«Посмотрим, кто кого переупрямит…» (Авторов) - страница 425

При этом Н. Я., которая всю жизнь мыкалась по углам, страшно ценила свою крошечную однокомнатную квартирку и весьма дорожила любой возможностью хоть на время выйти из-под дружеской опеки. Однажды то ли я запоздала, то ли мой предшественник должен был уйти пораньше, но Н. Я. около часа провела дома одна. К моему приходу на столе в кухне стояла кастрюлька с вареной картошкой. И чрезвычайно довольная собой Н. Я. ела, точнее, делала вид, что ест, угощала меня и всё приговаривала: “Как прекрасна картошка, сваренная собственной рукой!”
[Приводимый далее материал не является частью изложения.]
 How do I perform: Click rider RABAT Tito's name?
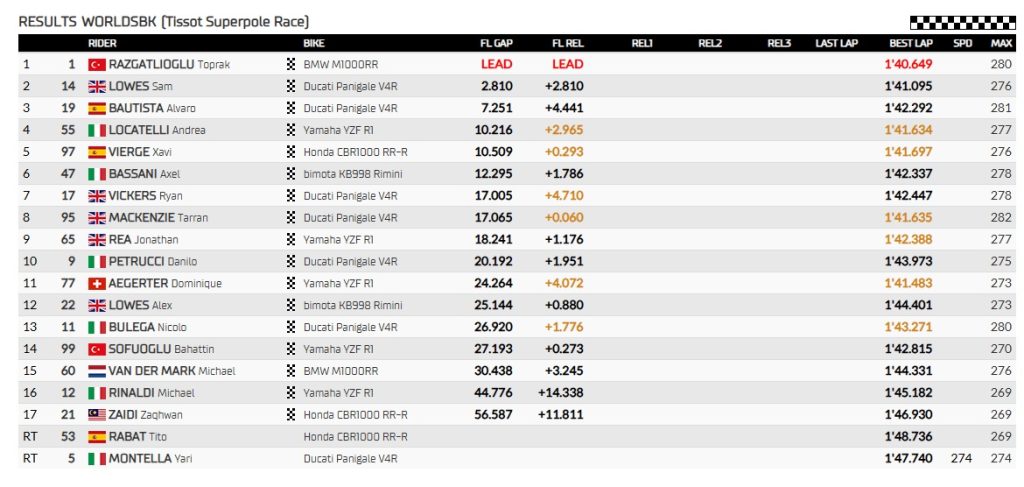(x=140, y=437)
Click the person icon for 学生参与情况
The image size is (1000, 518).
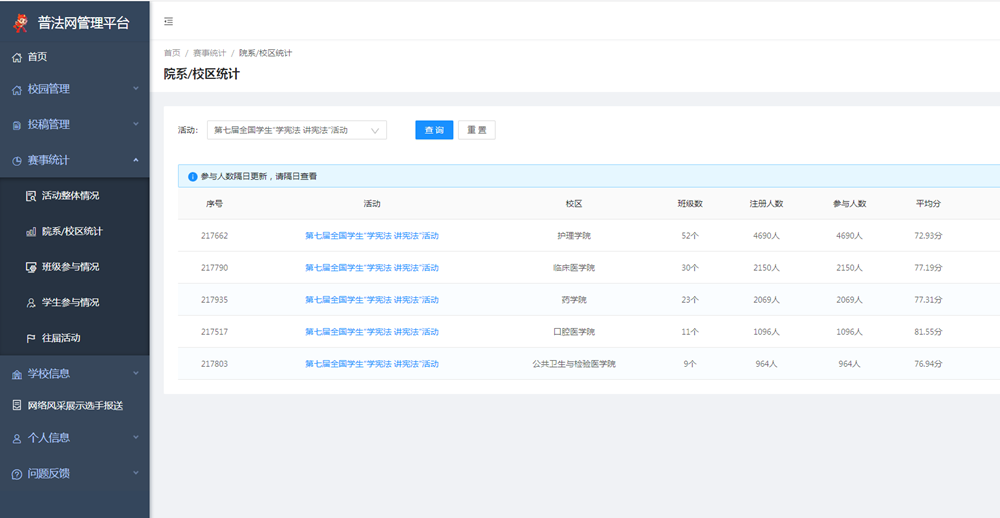point(31,303)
Характера Н. Я. была твердого до самого конца и к себе относилась иронически. С гордостью говорила, например: “Саша Морозов – это единственный человек, который сумел довести меня до слез”. Охотно верю, что сумел. А. А. Морозов, литературовед, точнее, мандельштамовед, был ну очень необычным человеком, жил совершеннейшим анахоретом, в однокомнатной конуре с наглухо зашторенными окнами, питался черным хлебом и крепчайшим чаем и общался только с книгами да еще буквально с двумя-тремя людьми. Мандельштама любил страстно и собственнически. Его любимым выражением было: “Сюжет!” Он произносил это высоким, дрожащим голосом и тряс перед носом у собеседника указательным пальцем. Уж не знаю, каким именно “сюжетом” он умудрился довести до слез Н. Я., но мне от него сильно доставалось.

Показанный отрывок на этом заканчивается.